### Your objective
A complete answer lists every line of the entries below where the string "Viewport" appears.

Data entries:
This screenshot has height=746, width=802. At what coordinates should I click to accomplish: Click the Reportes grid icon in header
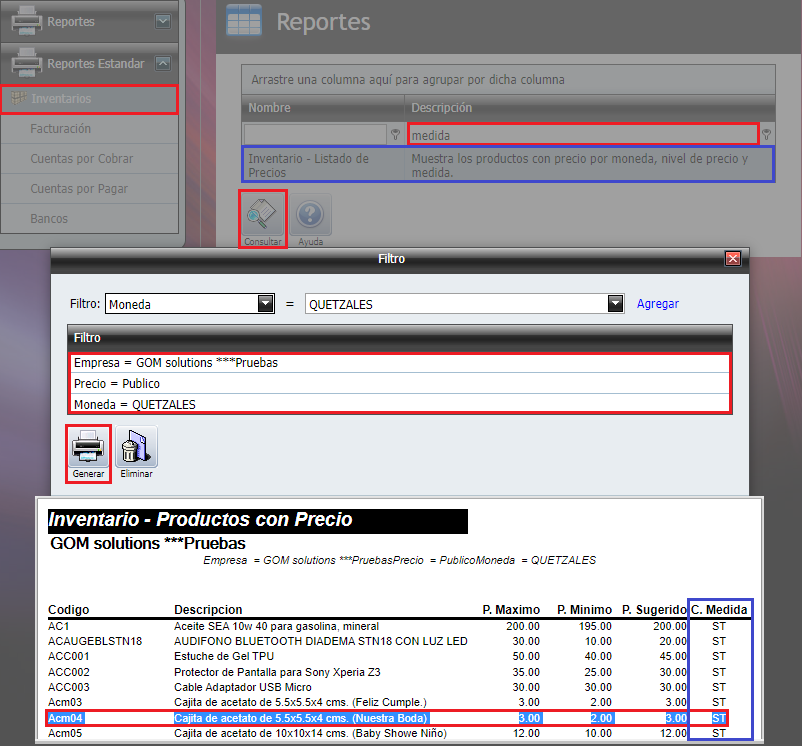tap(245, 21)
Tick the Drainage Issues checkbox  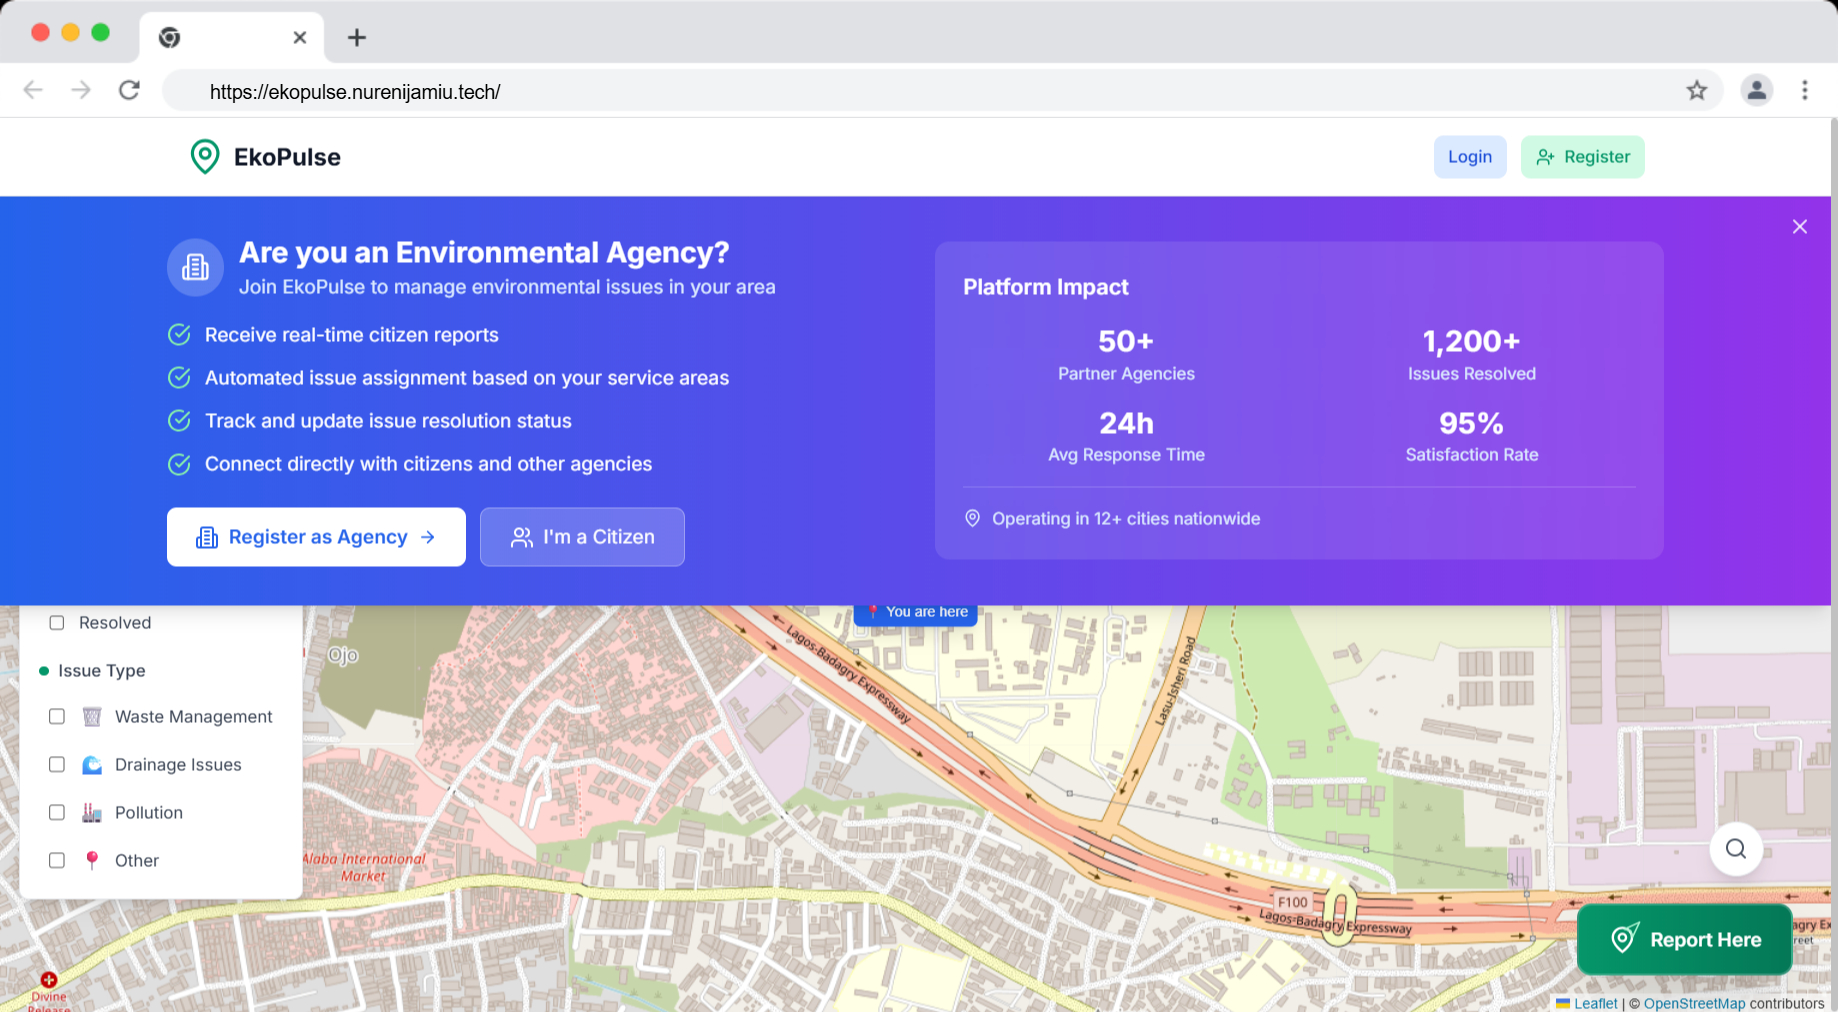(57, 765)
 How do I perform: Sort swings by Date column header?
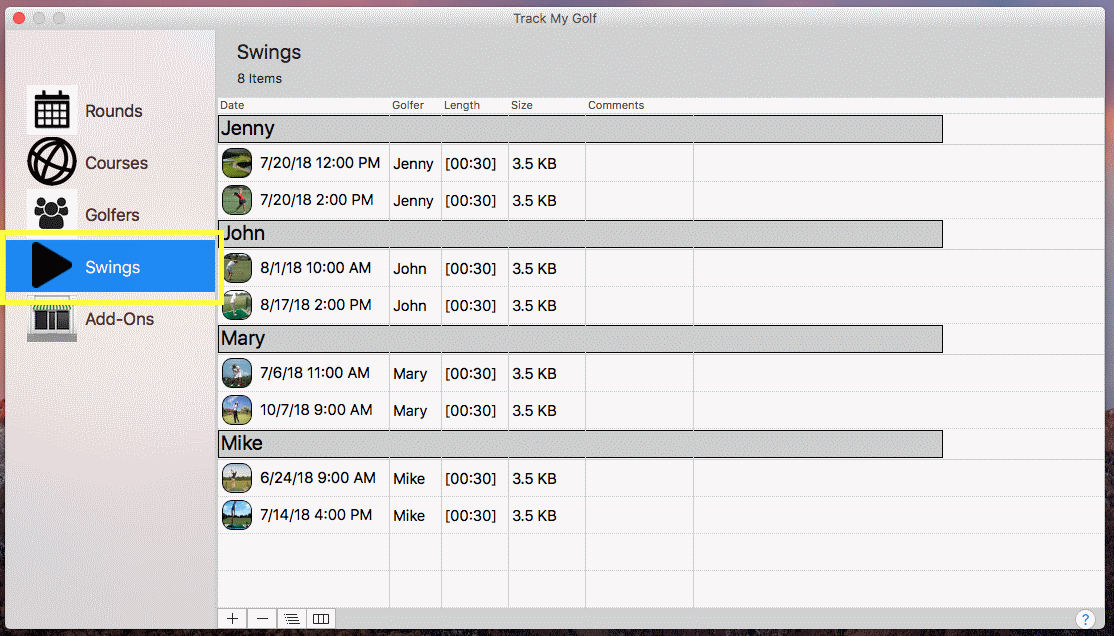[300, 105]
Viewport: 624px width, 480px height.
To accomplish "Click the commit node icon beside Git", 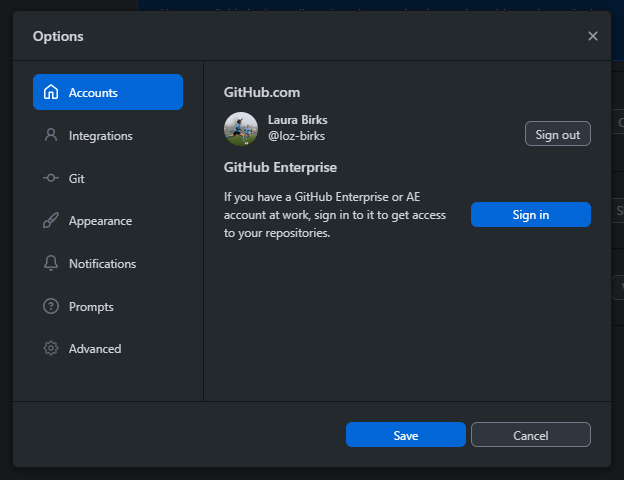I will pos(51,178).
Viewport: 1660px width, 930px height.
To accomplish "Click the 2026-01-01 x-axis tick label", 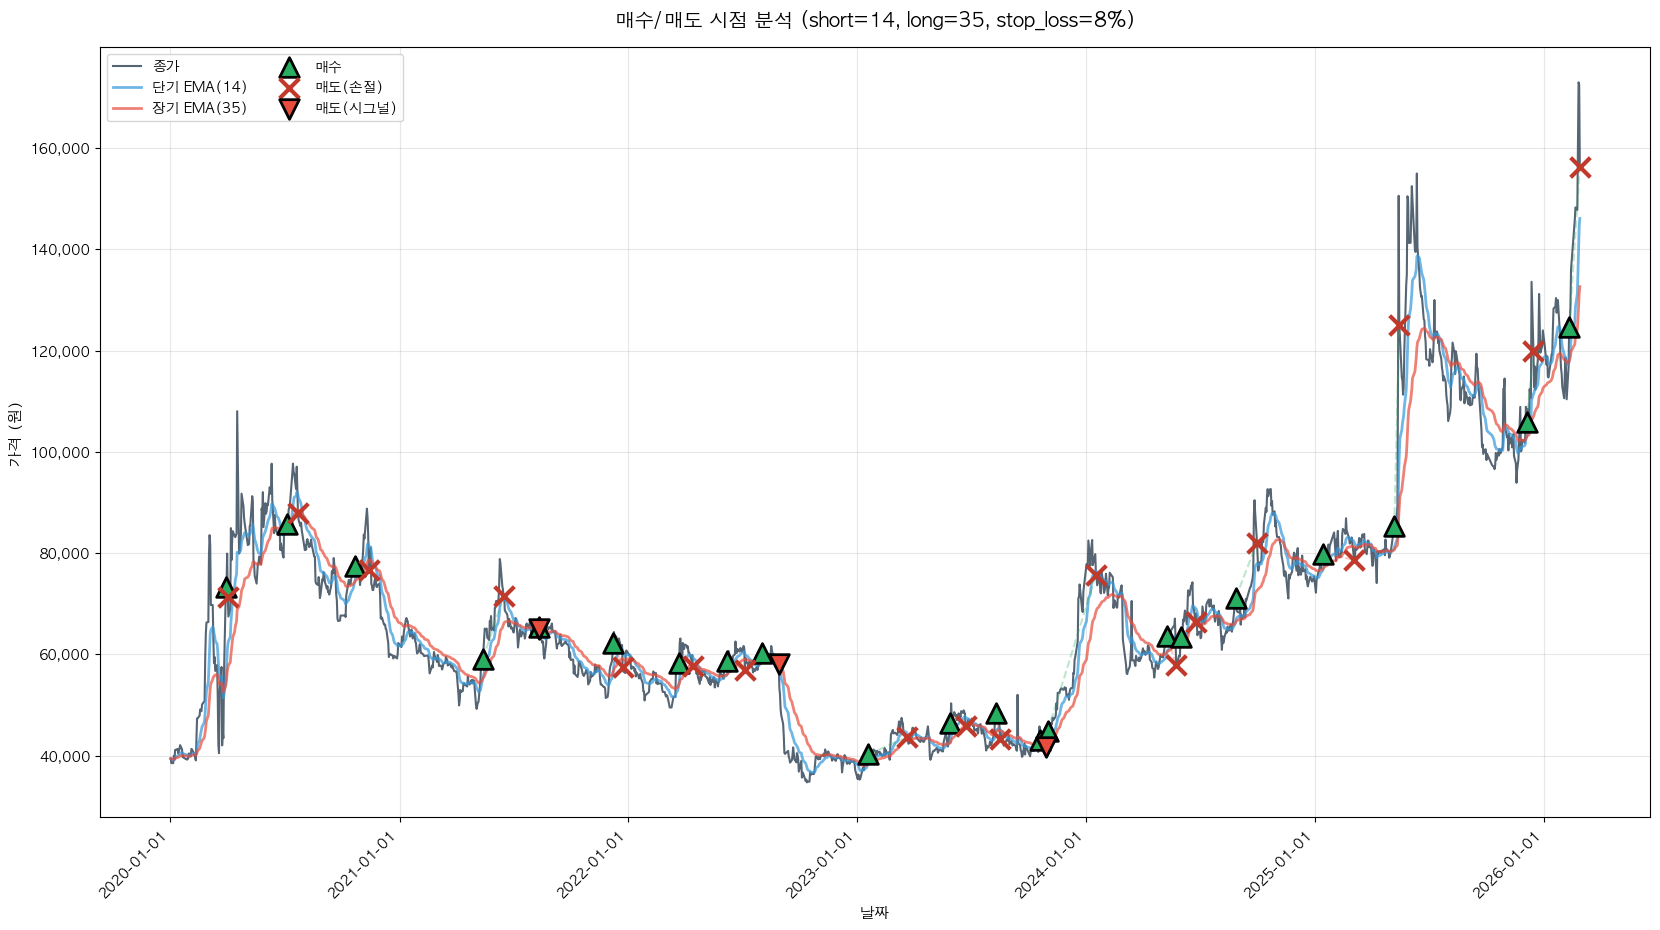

### Answer box
Viewport: 624px width, 480px height.
Viewport: 1660px width, 930px height.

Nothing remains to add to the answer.